Keep to one stretch of the data below, the lines from the one with "Task: Click the UK column header" up to and including the one with "Given: Open the Informes menu", and return that stretch exactly.

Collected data
┄┄┄┄┄┄┄┄┄┄┄┄┄┄┄┄┄┄┄┄
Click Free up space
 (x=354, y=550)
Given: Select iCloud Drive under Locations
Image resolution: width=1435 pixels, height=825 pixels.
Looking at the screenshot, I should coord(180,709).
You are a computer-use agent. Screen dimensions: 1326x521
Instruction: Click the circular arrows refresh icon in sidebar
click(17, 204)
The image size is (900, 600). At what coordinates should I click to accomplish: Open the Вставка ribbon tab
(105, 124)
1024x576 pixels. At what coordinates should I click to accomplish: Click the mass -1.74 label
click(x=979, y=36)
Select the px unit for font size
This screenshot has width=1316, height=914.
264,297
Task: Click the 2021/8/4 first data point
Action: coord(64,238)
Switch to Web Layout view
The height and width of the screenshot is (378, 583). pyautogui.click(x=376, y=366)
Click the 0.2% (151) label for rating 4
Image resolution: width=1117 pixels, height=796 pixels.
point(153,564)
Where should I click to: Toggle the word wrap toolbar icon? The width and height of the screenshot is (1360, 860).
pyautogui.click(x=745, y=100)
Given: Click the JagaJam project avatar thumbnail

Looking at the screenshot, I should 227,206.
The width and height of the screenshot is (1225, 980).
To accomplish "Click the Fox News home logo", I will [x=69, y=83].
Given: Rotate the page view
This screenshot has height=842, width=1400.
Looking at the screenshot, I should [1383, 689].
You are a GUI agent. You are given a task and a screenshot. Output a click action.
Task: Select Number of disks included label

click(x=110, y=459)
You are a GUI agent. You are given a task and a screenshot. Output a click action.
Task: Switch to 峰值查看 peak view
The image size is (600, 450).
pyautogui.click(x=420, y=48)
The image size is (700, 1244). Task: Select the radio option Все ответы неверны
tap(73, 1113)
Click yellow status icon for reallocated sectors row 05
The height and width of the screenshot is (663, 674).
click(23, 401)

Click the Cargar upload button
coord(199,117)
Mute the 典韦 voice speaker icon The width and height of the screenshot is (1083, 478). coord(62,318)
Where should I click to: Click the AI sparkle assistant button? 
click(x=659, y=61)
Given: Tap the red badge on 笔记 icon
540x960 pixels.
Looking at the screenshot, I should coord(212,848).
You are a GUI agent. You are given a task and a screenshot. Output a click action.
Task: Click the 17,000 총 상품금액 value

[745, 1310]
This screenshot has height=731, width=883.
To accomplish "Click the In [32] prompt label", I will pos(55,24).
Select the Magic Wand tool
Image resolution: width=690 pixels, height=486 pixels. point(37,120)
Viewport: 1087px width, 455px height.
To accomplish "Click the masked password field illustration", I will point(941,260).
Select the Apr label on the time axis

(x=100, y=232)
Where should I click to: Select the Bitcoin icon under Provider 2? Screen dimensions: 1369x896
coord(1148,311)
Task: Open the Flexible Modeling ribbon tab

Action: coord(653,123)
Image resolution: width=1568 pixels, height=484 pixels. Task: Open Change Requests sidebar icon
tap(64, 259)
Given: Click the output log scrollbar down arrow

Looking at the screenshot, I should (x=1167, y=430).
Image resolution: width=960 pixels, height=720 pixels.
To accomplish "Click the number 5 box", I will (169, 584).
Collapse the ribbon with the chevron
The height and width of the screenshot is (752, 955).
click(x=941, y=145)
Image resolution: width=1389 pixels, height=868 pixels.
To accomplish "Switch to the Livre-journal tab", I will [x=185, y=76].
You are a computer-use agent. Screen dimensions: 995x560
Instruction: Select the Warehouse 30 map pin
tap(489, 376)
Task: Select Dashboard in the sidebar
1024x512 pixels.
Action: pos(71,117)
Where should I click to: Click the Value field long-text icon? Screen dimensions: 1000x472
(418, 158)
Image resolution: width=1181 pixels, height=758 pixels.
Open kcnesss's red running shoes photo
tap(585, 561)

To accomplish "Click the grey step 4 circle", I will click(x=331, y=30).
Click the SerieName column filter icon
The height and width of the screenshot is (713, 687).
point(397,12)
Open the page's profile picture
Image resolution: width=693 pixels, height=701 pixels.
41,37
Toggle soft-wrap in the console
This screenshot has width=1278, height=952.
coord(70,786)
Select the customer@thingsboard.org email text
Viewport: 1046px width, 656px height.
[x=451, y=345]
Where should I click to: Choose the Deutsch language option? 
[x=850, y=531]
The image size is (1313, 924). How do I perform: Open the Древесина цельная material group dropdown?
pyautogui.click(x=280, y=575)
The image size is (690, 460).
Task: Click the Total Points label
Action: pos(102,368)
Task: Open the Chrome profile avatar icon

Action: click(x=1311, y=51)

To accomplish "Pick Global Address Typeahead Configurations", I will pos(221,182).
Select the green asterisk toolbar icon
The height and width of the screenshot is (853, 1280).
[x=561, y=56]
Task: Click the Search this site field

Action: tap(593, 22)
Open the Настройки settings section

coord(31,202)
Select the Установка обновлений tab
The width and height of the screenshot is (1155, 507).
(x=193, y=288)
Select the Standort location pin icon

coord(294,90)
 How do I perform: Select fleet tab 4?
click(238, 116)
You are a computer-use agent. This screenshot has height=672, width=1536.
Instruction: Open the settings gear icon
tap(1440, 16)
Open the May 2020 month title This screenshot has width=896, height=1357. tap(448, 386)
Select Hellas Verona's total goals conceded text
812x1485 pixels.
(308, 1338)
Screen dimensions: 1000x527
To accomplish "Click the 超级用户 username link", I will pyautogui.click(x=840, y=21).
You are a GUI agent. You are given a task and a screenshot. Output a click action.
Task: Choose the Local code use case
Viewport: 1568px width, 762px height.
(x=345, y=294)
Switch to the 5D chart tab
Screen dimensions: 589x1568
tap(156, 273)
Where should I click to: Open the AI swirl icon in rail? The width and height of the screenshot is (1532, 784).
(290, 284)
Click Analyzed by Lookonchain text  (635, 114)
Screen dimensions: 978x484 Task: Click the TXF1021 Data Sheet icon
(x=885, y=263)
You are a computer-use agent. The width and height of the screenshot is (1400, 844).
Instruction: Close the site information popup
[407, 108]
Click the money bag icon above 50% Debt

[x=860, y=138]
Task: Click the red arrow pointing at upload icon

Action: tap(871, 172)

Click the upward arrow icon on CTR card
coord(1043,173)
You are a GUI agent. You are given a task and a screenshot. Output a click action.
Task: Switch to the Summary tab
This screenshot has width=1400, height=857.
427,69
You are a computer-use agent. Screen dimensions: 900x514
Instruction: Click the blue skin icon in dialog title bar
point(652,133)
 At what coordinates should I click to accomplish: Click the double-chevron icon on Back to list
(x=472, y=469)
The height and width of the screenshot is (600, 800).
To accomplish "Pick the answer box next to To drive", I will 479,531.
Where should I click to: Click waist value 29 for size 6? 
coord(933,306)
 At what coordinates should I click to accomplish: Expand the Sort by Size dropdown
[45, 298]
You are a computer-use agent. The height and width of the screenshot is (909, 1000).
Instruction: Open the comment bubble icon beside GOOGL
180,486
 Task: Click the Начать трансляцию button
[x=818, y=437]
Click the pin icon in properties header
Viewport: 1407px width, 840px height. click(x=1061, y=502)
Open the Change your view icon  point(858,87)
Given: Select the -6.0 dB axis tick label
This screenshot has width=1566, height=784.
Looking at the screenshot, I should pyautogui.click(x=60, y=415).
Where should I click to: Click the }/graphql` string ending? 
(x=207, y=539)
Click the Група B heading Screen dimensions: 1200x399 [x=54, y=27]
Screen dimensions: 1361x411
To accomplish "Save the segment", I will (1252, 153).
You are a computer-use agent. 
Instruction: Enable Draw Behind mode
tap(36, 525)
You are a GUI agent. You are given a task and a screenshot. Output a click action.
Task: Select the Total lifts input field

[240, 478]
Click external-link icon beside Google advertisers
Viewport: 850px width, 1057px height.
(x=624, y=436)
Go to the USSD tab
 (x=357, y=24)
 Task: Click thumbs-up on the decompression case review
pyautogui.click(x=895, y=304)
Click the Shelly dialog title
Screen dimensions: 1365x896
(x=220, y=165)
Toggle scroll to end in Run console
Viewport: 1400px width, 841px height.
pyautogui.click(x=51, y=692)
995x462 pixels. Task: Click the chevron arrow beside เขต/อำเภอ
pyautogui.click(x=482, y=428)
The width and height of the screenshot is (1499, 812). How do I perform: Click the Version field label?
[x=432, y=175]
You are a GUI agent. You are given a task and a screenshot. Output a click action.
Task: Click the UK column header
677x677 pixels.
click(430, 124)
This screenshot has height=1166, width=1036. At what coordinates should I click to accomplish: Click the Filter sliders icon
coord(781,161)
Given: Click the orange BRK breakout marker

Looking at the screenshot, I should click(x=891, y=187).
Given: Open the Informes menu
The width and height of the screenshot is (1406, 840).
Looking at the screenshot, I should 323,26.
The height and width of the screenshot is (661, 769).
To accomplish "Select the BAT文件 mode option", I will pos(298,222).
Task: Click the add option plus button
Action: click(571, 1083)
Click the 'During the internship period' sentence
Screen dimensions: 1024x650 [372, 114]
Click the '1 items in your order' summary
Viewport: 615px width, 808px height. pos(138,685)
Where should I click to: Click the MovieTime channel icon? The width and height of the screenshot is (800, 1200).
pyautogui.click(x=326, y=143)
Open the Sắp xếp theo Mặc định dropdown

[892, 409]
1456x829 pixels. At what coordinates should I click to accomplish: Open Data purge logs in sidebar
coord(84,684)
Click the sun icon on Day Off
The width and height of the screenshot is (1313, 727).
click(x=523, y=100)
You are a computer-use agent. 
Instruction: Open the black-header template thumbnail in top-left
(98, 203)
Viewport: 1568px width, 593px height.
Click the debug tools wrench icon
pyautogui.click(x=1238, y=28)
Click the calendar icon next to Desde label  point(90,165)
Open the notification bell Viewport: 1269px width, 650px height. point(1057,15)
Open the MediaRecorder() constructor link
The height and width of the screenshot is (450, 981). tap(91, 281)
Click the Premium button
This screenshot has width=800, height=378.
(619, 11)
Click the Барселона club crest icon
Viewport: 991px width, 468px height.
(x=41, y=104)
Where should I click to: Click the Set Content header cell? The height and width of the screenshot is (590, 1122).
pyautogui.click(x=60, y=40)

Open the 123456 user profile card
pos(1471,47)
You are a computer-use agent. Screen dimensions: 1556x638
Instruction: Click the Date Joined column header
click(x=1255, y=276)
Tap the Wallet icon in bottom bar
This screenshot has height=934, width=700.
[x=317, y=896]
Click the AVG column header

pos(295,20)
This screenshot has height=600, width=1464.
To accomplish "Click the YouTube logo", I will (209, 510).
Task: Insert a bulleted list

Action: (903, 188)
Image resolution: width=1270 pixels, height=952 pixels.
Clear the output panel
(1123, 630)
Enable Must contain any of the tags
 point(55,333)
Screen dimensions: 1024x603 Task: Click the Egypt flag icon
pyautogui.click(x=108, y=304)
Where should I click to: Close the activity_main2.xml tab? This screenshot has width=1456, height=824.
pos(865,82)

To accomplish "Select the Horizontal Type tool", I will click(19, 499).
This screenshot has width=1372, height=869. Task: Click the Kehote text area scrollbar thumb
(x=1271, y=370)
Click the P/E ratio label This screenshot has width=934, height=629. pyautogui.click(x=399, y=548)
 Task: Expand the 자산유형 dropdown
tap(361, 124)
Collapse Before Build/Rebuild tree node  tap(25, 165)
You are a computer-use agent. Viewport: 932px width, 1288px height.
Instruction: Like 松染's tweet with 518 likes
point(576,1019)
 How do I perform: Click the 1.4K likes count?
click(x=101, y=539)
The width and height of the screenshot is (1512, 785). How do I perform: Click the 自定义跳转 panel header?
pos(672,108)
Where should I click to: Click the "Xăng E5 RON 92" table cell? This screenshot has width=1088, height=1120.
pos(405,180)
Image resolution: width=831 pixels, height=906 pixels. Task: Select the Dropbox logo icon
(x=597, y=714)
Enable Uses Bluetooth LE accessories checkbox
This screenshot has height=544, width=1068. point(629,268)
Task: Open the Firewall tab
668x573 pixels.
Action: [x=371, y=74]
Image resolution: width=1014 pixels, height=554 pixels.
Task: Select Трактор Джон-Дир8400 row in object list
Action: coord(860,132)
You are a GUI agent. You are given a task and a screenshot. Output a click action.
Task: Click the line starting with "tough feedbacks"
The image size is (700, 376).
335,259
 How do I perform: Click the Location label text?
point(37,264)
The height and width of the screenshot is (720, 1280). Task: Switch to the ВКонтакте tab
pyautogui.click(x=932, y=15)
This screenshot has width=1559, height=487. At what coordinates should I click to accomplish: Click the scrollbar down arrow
┄┄┄┄┄┄┄┄┄┄┄┄┄┄┄┄┄┄┄┄
### [Output of the exercise]
Task: Click the UK column header
677x677 pixels.
click(430, 124)
This screenshot has height=1166, width=1036. At what coordinates should I click to accomplish: Click the Filter sliders icon
coord(781,161)
Given: Click the orange BRK breakout marker

Looking at the screenshot, I should click(x=891, y=187).
Given: Open the Informes menu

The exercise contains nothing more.